» What the task requires: Reproduce the entries starting at the line containing "Viewport: 721px width, 1154px" and ending at the end of the entries, including the requests, and shift every coordinate in the answers by adding 122 to each number. Omit the pictures from your reproduction.

= = = = = = =

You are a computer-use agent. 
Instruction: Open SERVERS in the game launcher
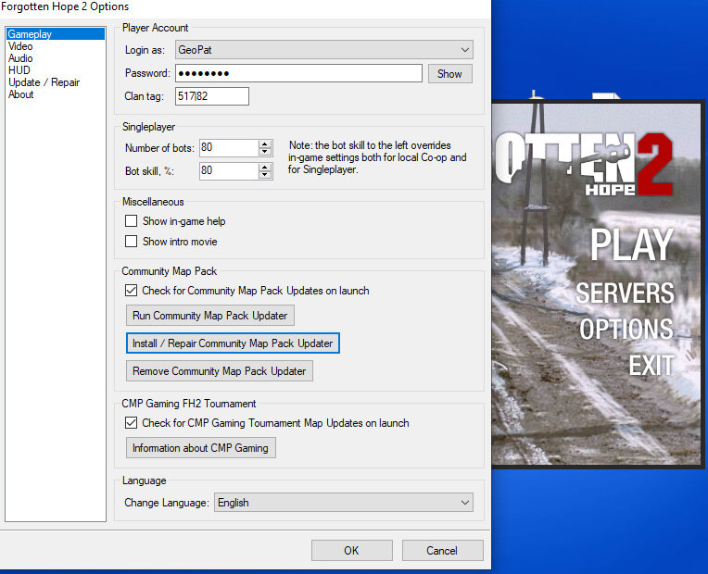tap(625, 293)
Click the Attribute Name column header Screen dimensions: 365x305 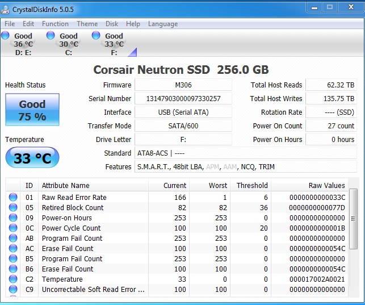coord(65,185)
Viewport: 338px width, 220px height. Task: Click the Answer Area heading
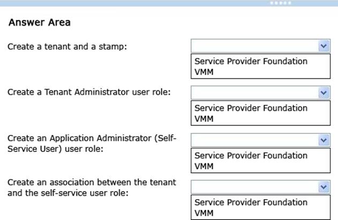[x=39, y=23]
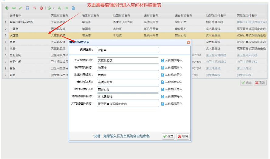Image resolution: width=270 pixels, height=159 pixels.
Task: Click the blue document icon in toolbar
Action: point(73,8)
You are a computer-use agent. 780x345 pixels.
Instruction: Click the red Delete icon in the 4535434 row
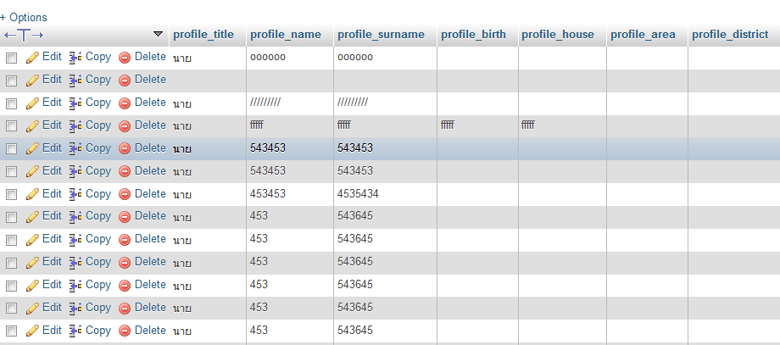[125, 194]
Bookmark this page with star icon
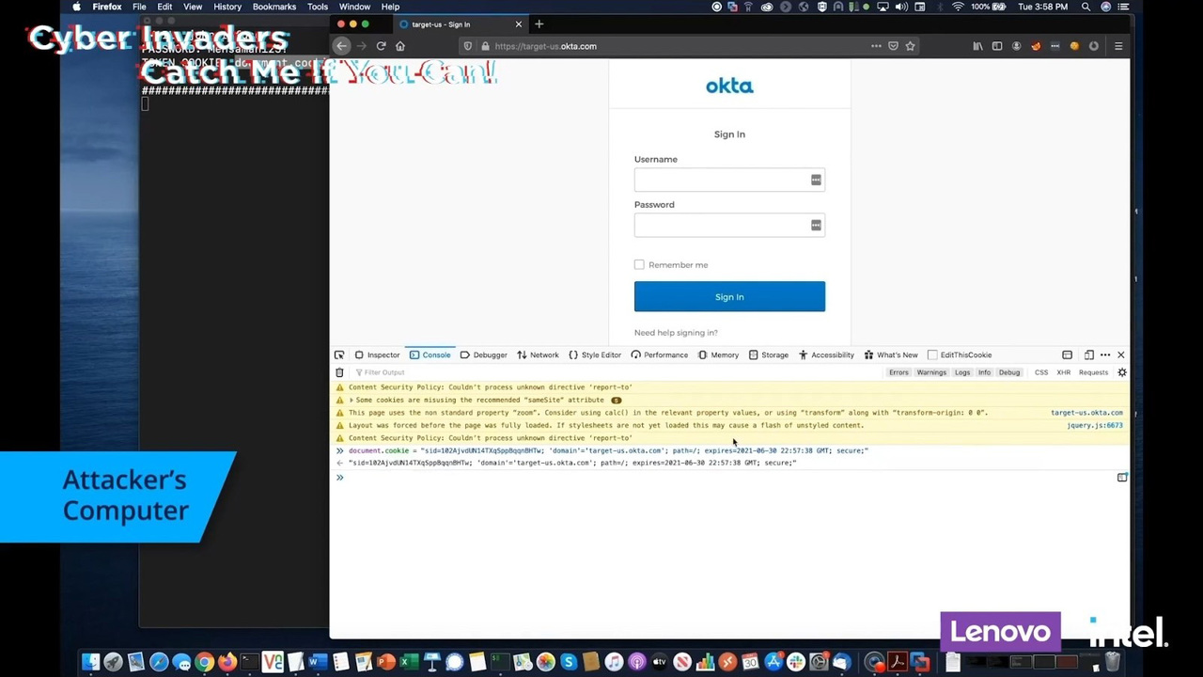Viewport: 1203px width, 677px height. [x=910, y=46]
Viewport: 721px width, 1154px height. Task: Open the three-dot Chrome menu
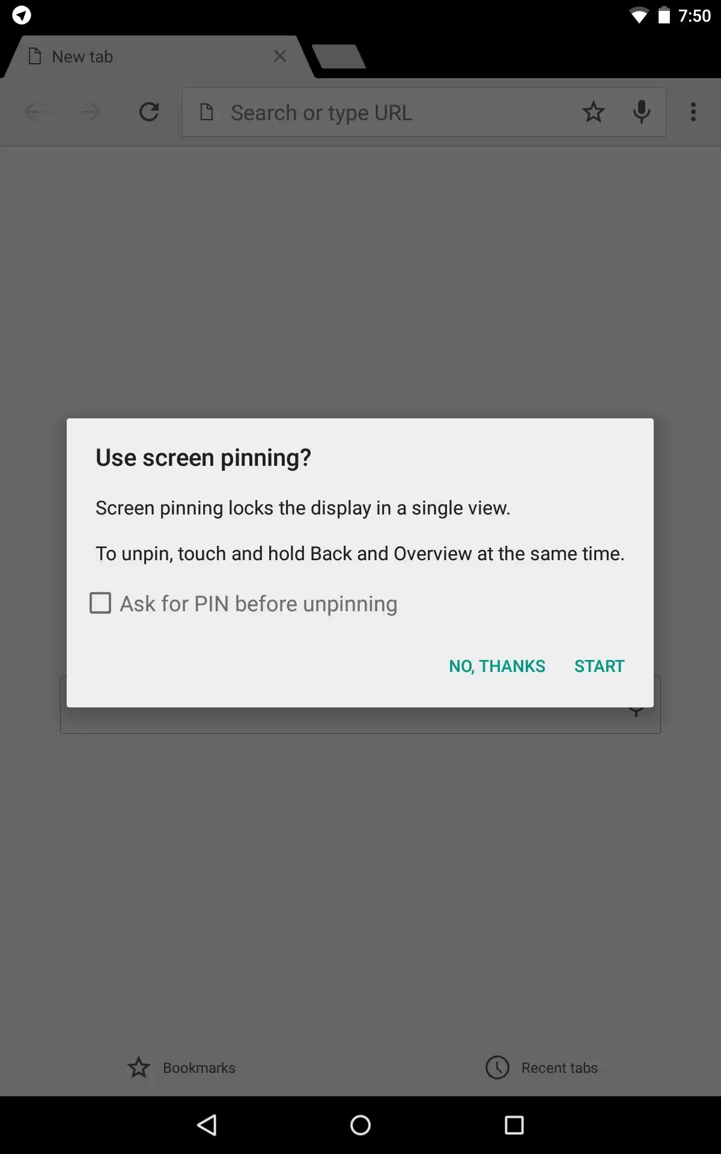point(693,112)
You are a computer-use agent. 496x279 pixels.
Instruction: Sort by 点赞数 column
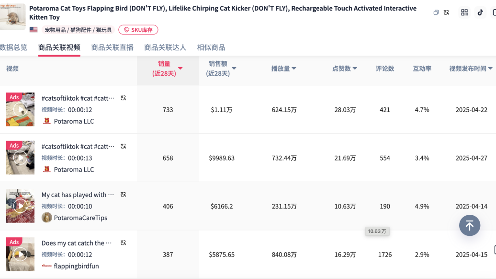tap(345, 69)
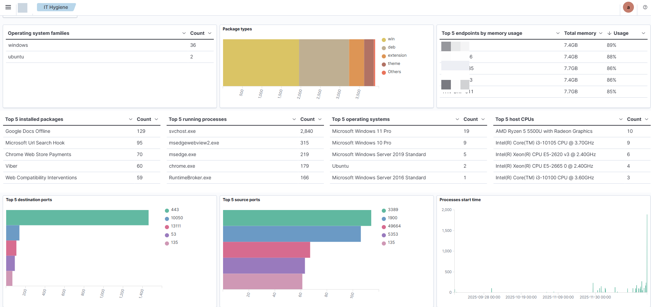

= = = = = = =

» Result of this exercise:
Viewport: 721px width, 1154px height. Task: Open the three-dot Chrome menu
point(815,234)
You are a computer-use agent. 496x279 pixels.
Instruction: Sort by 点赞数 column
tap(467, 191)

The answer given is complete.